If we are to succeed in scientifically analyzing any social phenomenon, including the pervasiveness of gender differences, we must realize that our success would be an explanation of a human societies which would necessarily be misinterpreted as a justification by social radicals. This is generally true of any explanation rooted in humankind itself; the only recourse for a politically correct solution to sociological problems would be models unrelated to the tendencies and nature of humans (for example, Diamond's geographical hypothesis of technological advancement). Otherwise, understanding human biology as a source of any individual or group behavior necessarily sheds light on the origins of the social outcomes that social radicals dislike, and thus runs contrary to their program.

The optimal political solution for the "science for 'the people'" crowd (as opposed to "science for science/reality") can easily be seen realized in universities and periodicals across the the Western world: sociobiological research, although not censored, is treated with contempt and scorn, and scientists who offend popular sentiments with the "unfortunate" results of their work can expect to be pummeled with the normal litany of appellations: reactionary, sexist, racist, xenophobic, reductionist, homophobic, etc., etc.

The irony is still that of the main names behind sociobiology, all of them are categorical Leftists without exception. EO Wilson, JM Smith, Richard Dawkins and the like have not shown any inklings of social heresy (besides perhaps Dawkin's occasional mockery of "first world" feminism, although much of this is a rejoinder to angst felt against his original sociobiological work). Academia is always in a constant purge of ideas that it might consider rudimentarily non-Leftist and as such, there has never been any kind of politically Right academic program pretexted on sociobiology.

My fingers are not on the pulse of today's hard sciences' graduate students, but social radicalism is playing a dangerous game in shunning sociobiology.
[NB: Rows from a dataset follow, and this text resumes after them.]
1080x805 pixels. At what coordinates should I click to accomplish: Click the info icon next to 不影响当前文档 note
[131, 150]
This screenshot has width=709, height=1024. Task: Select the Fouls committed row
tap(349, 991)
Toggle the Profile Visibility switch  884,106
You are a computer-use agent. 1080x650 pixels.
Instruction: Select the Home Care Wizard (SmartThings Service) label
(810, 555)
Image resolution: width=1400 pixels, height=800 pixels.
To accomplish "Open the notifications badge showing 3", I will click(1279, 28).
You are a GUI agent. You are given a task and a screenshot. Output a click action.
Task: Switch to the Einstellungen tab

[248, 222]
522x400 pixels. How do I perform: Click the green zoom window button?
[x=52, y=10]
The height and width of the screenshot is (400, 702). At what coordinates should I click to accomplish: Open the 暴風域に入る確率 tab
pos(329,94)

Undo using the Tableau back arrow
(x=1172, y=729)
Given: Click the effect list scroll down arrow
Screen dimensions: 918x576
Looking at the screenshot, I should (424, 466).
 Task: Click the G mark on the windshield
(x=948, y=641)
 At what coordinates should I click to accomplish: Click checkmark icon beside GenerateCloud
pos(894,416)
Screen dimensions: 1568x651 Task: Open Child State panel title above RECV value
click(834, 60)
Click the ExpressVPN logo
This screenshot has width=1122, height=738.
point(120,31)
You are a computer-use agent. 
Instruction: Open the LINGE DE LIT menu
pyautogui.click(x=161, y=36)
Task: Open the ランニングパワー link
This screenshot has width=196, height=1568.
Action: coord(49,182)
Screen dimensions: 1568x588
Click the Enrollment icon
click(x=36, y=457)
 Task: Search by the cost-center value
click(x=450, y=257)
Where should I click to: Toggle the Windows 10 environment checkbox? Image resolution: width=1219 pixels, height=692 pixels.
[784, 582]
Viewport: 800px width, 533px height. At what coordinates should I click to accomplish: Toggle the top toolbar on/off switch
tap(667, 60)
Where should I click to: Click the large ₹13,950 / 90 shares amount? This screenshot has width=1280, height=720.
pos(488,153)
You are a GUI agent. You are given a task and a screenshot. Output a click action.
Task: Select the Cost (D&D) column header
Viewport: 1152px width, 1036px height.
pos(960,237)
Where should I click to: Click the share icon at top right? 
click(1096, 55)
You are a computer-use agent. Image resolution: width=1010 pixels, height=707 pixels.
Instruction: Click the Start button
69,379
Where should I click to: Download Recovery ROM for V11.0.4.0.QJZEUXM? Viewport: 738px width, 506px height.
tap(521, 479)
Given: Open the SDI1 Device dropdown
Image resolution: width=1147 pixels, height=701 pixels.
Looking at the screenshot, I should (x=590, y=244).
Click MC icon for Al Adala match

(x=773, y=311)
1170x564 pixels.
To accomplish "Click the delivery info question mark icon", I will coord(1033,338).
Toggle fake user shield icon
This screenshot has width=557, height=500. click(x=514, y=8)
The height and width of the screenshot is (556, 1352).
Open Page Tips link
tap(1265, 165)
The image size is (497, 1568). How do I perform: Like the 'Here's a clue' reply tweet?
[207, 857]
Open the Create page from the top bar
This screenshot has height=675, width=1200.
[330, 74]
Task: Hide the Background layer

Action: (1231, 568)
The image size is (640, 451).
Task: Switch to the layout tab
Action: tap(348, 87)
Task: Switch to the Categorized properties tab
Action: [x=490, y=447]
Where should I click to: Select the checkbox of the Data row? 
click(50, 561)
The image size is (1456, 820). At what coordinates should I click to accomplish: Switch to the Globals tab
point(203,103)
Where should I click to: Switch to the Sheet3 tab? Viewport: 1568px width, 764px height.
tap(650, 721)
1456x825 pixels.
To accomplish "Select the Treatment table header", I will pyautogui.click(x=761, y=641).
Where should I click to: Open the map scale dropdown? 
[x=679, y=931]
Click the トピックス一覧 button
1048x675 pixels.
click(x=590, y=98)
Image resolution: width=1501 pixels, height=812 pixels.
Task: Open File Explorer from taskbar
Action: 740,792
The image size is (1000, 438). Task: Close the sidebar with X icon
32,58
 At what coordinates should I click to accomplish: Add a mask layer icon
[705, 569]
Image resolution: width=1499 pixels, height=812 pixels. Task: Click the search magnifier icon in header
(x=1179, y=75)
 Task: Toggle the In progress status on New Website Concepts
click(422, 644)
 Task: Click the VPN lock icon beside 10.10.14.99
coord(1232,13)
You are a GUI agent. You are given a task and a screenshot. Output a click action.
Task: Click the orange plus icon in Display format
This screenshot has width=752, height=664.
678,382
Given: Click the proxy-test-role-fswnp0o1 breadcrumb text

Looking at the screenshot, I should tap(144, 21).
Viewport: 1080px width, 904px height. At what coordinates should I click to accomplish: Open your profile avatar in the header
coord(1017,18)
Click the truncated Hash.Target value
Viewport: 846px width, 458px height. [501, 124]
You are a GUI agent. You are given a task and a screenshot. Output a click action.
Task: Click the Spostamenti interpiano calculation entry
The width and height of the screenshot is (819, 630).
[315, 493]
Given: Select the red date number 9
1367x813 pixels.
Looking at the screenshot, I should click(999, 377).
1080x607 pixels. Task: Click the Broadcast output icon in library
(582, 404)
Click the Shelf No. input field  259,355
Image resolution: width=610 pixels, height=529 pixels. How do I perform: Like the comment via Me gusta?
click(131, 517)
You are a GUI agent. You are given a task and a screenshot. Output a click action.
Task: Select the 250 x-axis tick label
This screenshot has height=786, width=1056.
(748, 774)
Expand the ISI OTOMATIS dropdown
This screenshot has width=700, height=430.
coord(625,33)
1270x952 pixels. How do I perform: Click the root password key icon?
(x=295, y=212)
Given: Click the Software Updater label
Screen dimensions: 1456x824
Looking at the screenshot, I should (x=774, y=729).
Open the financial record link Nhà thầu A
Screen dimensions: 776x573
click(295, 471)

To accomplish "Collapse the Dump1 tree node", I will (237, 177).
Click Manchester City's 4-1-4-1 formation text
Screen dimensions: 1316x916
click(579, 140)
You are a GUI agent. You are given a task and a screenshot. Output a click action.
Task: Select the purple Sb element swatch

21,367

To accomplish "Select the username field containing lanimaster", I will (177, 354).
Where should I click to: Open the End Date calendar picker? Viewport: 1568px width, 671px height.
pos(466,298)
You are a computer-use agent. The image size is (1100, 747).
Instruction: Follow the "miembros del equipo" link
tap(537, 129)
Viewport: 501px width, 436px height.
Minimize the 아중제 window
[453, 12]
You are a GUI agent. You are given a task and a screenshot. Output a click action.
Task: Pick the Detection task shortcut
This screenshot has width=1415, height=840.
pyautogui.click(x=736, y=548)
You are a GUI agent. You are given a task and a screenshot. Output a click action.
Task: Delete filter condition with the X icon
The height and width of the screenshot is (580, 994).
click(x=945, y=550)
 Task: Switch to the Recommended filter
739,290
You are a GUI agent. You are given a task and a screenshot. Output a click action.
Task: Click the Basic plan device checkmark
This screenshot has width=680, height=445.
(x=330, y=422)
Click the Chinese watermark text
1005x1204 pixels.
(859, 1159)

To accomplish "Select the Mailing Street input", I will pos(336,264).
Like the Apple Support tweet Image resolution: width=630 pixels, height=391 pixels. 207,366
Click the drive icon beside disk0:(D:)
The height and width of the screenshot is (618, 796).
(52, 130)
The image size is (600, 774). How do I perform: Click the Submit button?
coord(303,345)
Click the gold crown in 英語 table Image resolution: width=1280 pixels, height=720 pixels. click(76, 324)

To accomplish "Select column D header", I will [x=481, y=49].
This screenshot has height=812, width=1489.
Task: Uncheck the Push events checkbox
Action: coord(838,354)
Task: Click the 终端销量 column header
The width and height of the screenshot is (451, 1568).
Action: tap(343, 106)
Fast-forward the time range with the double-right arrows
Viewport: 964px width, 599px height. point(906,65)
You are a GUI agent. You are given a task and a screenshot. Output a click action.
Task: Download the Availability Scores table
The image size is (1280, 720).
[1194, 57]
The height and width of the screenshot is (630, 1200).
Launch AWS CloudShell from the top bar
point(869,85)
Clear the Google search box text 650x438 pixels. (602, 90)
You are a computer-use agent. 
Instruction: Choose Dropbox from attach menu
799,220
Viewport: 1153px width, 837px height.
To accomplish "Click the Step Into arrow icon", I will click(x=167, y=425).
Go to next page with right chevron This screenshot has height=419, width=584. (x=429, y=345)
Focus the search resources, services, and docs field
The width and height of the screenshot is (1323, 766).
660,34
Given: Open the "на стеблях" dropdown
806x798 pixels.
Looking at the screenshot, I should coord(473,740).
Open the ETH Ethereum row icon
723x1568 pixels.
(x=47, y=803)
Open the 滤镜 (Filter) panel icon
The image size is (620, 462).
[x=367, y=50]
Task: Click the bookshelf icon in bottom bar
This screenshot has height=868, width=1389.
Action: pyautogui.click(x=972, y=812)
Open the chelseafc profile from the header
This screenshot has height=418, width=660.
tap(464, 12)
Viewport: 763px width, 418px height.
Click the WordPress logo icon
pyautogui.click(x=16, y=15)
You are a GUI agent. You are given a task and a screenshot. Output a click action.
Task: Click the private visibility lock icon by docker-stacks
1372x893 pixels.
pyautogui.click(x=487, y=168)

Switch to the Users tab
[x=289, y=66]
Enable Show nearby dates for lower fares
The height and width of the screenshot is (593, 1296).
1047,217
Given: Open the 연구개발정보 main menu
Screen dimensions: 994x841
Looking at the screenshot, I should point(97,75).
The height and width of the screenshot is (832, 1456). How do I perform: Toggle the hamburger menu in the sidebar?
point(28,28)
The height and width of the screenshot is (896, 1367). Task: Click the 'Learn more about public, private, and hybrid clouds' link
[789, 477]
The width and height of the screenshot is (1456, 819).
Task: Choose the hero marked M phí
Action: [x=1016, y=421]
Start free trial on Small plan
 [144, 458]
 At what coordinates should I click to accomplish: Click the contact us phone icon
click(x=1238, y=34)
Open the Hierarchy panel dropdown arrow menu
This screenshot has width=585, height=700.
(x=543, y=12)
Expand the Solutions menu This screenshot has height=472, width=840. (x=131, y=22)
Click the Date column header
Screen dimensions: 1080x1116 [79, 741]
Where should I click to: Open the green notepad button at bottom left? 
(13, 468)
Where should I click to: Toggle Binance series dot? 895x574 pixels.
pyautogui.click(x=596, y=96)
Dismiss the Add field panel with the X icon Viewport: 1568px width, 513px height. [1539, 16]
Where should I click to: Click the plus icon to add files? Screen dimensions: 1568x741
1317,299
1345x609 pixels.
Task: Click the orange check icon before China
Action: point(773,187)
If academic Leftism serves as a sufficient obstacle or unjustified critic of sociobiological research, which is constantly pushing the envelope, there always is the chance of young scientists abandoning any respect for their 'social science' dilettante agitators. Frankly, sociobiologists have been mild in tip-toeing around progressive morals and assuring the public that their research can be fit in line with popular politics; it would thus be politically disastrous for the social radicals if they were to throw of this politeness.